[Begin]

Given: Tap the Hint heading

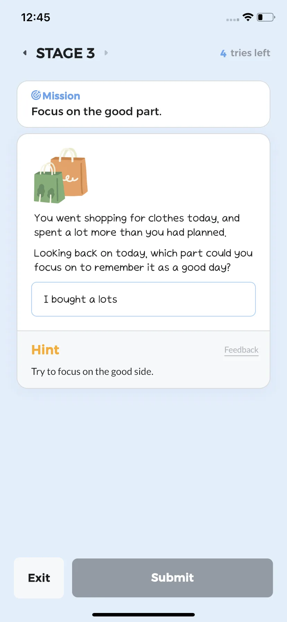Looking at the screenshot, I should 45,350.
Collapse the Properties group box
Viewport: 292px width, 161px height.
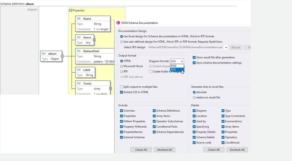coord(71,11)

[End]

> **Given problem**
Recast the lines above as a Markdown table with the columns Row and Line, one numbered row per line, omitting blank lines and leaving the pictures out.

> **Answer to the task**
| Row | Line |
|---|---|
| 1 | Given: Tap the Hint heading |
| 2 | Looking at the screenshot, I should 45,350. |
| 3 | Collapse the Properties group box |
| 4 | Viewport: 292px width, 161px height. |
| 5 | coord(71,11) |